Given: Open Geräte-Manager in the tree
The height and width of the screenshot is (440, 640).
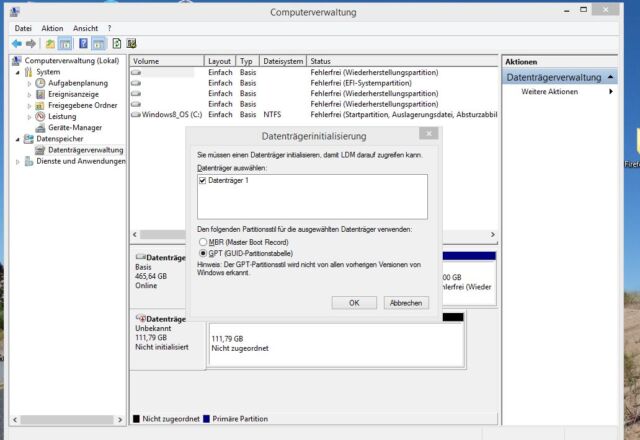Looking at the screenshot, I should point(75,128).
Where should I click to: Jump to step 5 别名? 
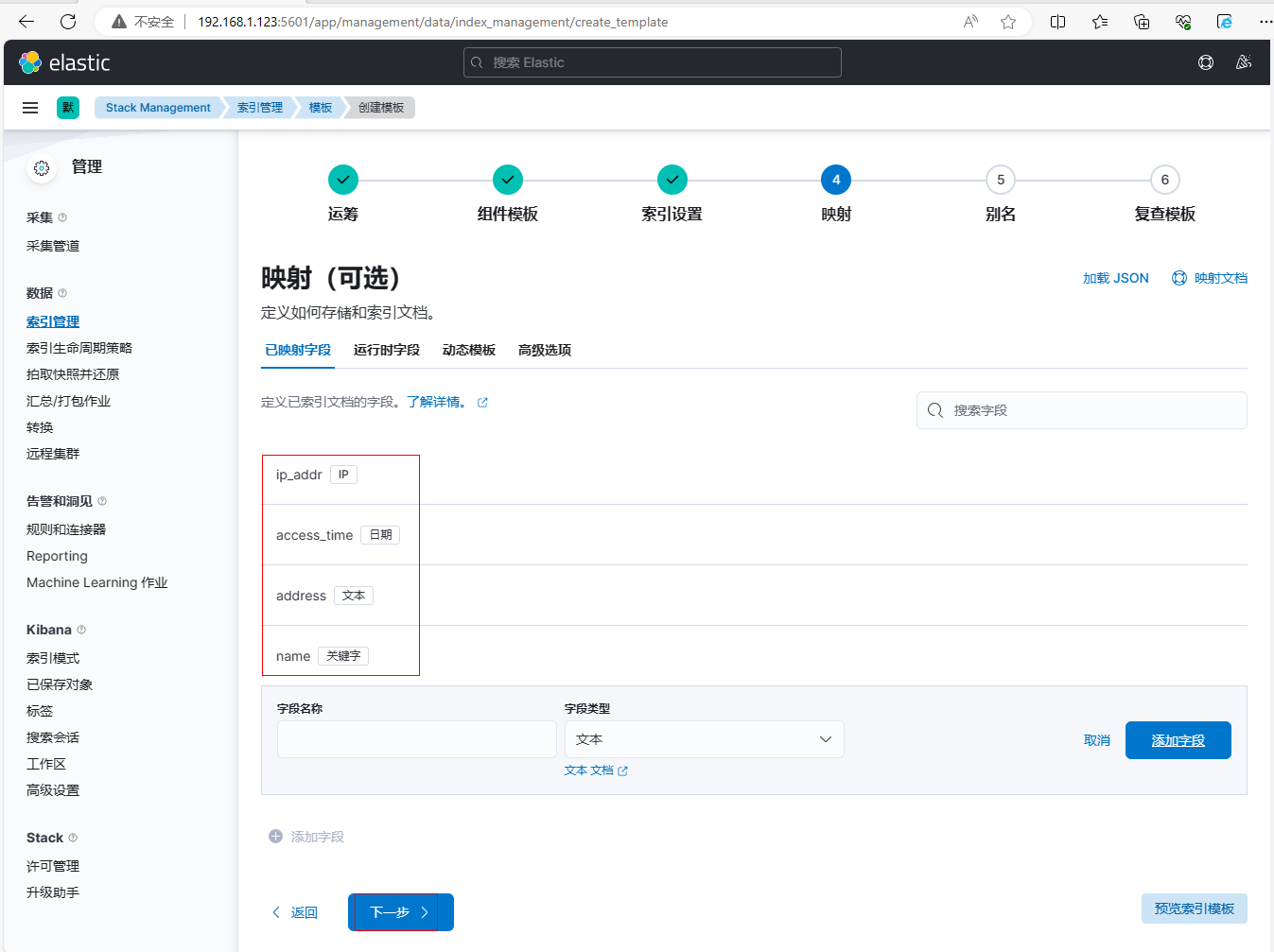pyautogui.click(x=1001, y=180)
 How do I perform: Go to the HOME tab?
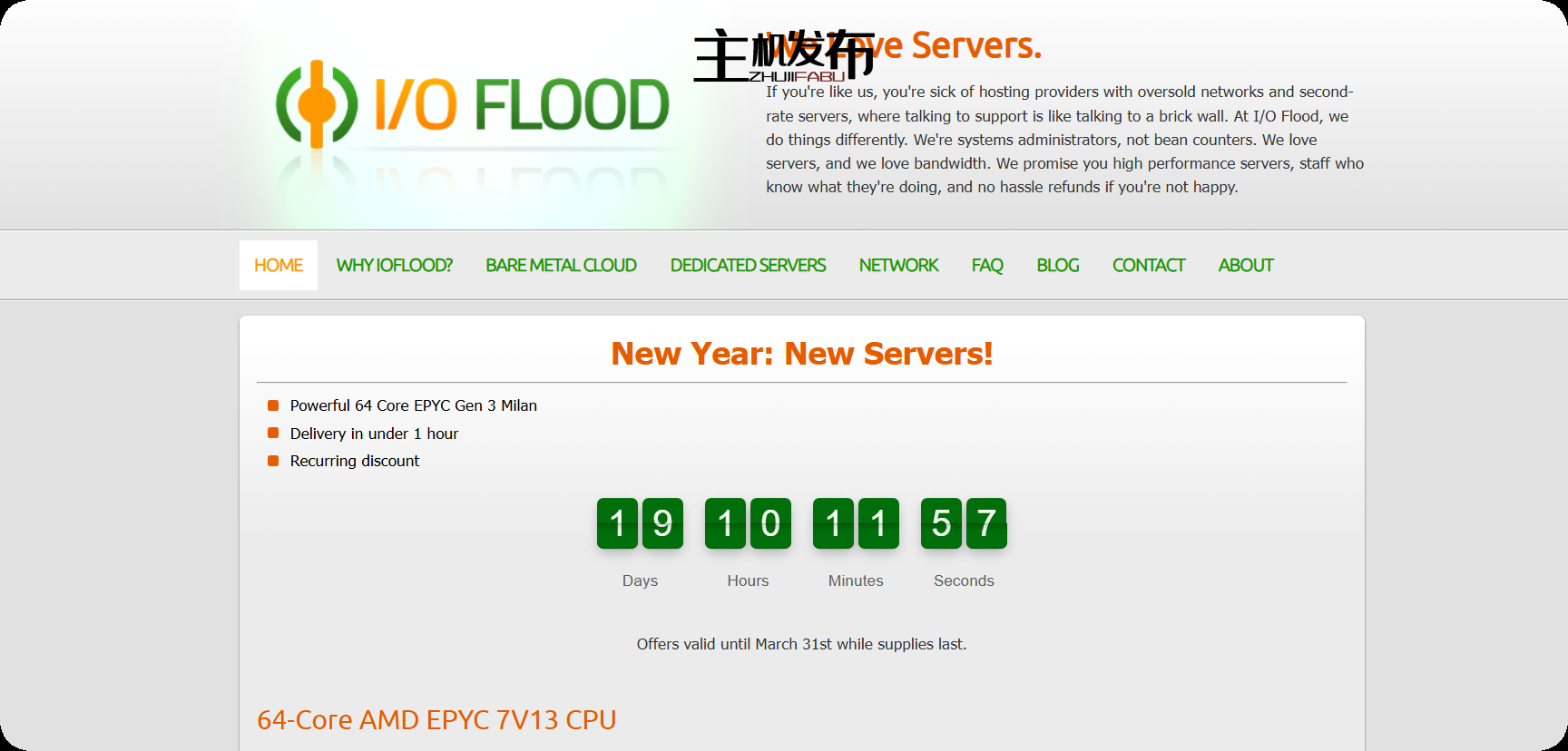tap(279, 266)
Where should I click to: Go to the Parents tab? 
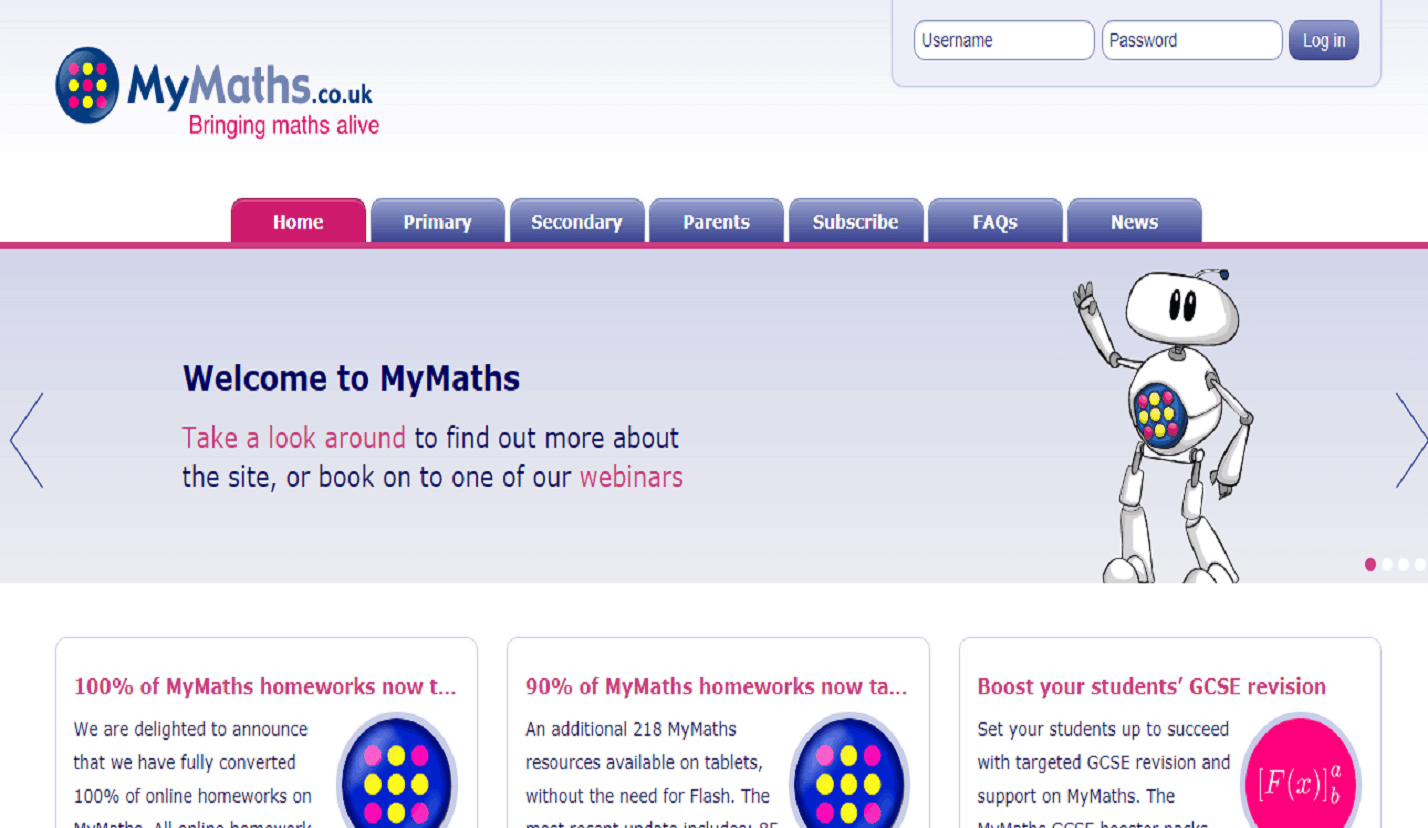pos(716,222)
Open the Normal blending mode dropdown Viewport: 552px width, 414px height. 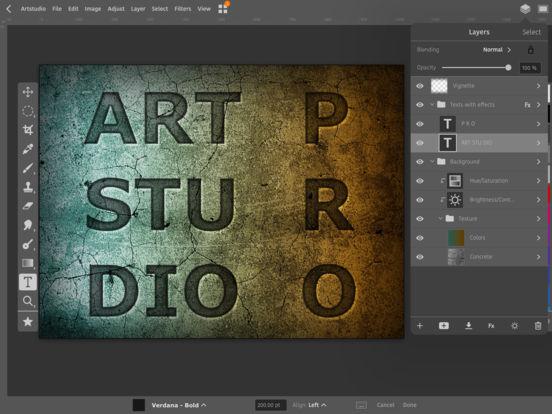[497, 50]
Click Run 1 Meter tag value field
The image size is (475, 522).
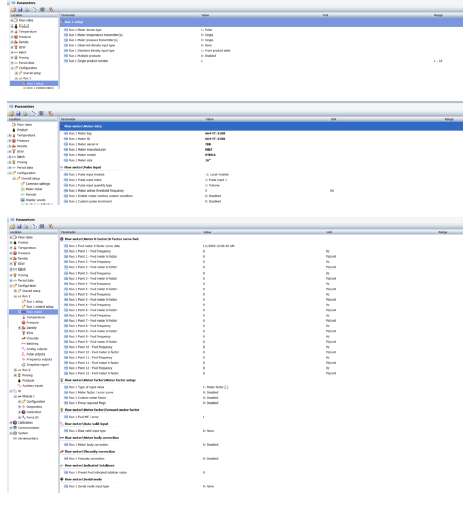tap(215, 133)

The task: Restate word for word only the lines from the one with "Click Run 1 Meter tag value field" through the last line of the material, both included. Any picture should be left out.

Written reply:
Click Run 1 Meter tag value field
The image size is (475, 522).
tap(215, 133)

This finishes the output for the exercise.